STUDY MATERIAL:

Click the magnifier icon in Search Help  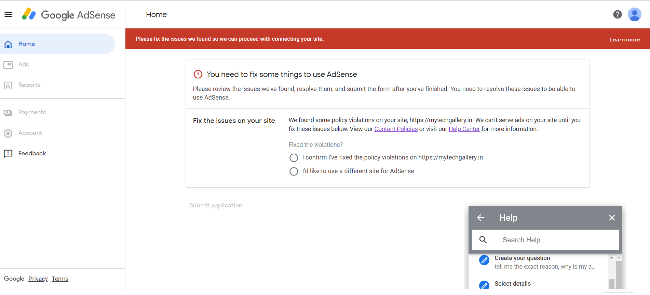[x=483, y=240]
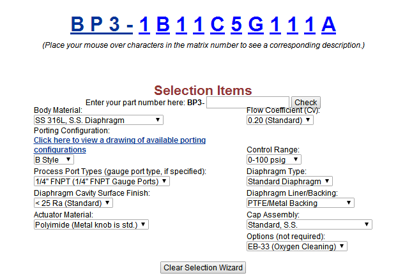Screen dimensions: 405x278
Task: Click the number 5 in matrix number
Action: click(x=236, y=24)
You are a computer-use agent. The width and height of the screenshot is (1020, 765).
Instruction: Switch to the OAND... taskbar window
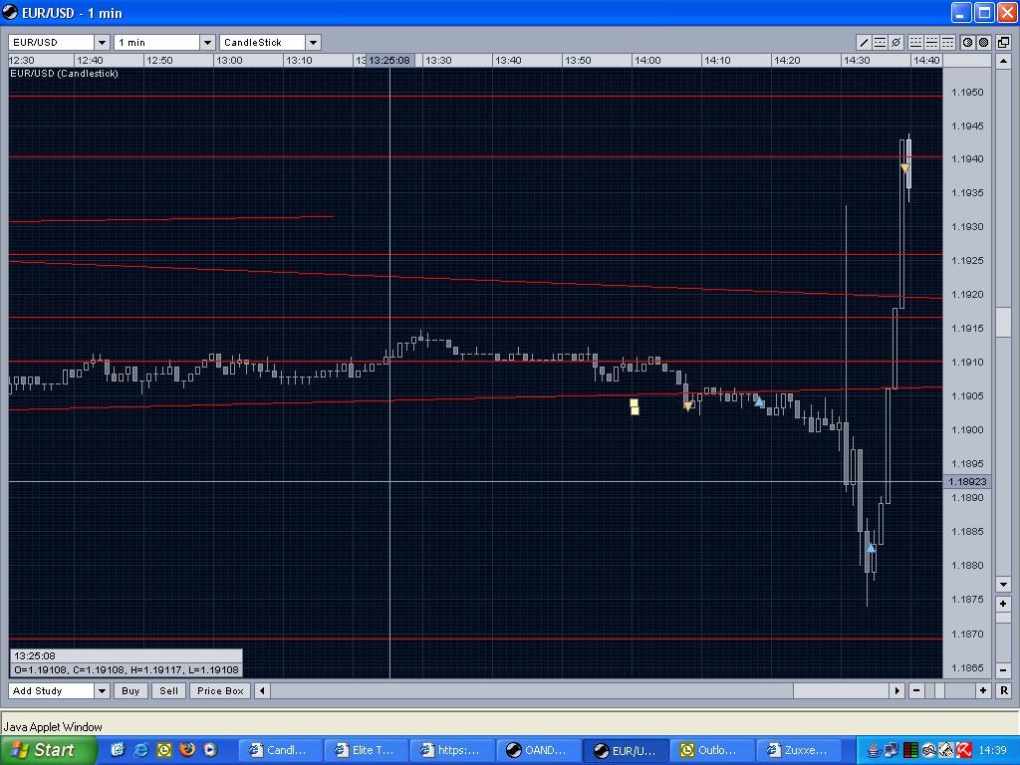[538, 750]
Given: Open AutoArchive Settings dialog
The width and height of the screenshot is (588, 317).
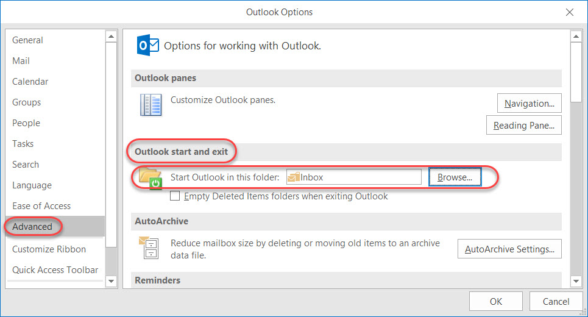Looking at the screenshot, I should tap(509, 249).
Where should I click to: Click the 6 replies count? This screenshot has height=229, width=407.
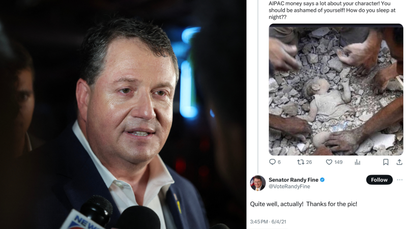point(279,162)
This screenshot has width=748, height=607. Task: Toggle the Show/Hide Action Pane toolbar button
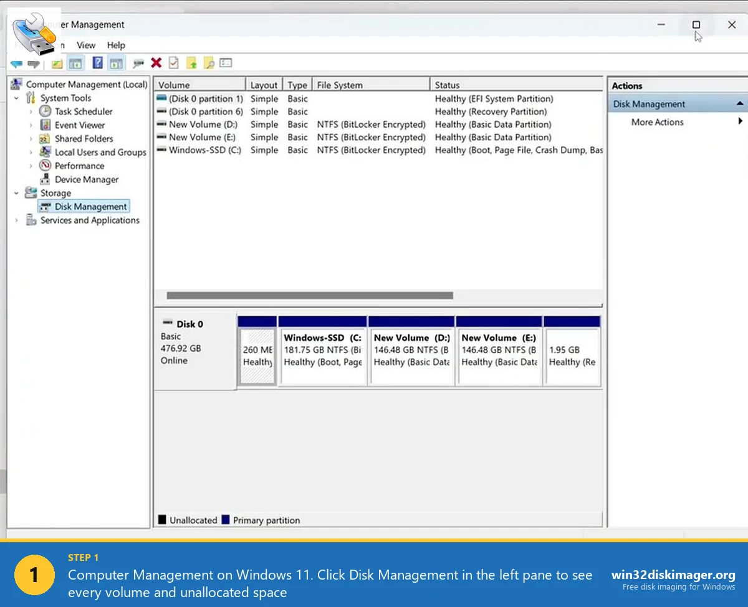116,63
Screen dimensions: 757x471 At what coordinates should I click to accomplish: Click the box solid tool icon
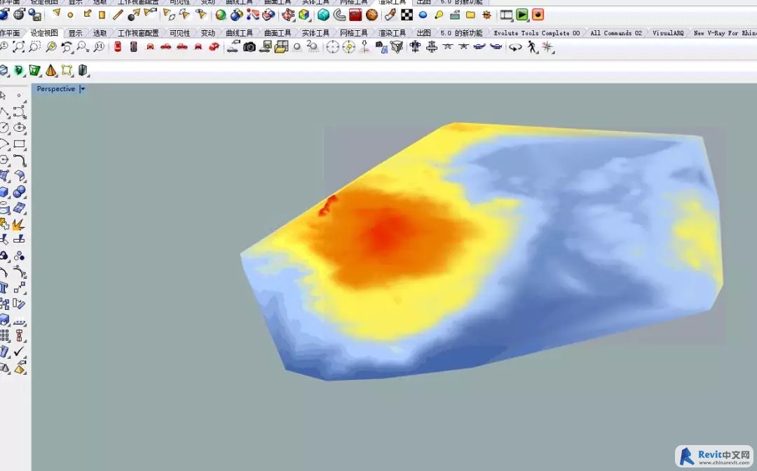pos(4,192)
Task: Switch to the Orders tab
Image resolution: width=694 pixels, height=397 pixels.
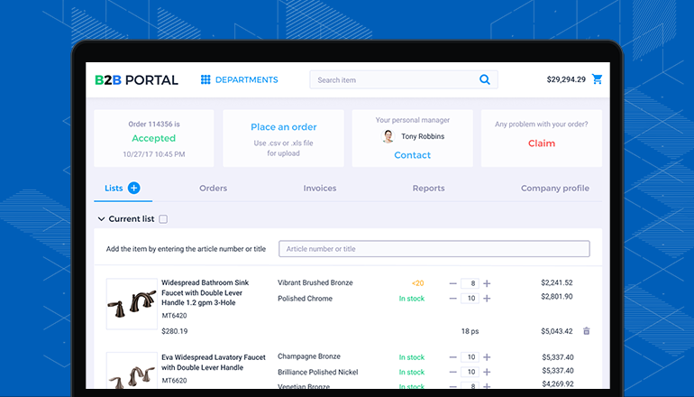Action: click(x=213, y=189)
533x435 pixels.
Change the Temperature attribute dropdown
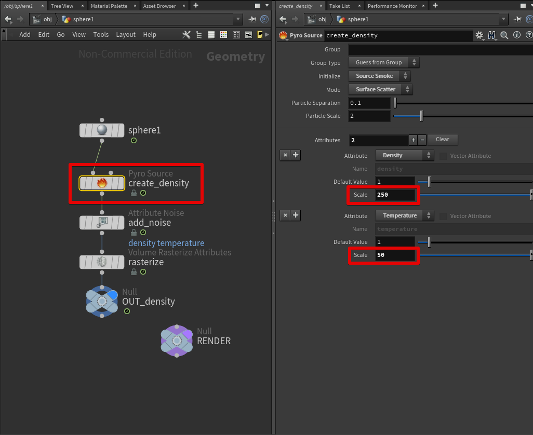pyautogui.click(x=404, y=215)
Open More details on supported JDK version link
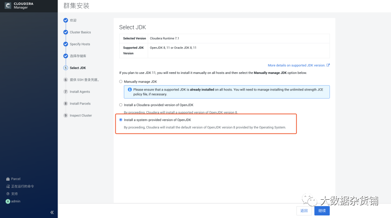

PROBLEM DESCRIPTION: No pictures belong in the copy. Return exactly the lines from the line containing "533x435 pixels." through the last line of the listing.

TASK SOLUTION:
533x435 pixels.
Change the Temperature attribute dropdown
pyautogui.click(x=404, y=215)
Open More details on supported JDK version link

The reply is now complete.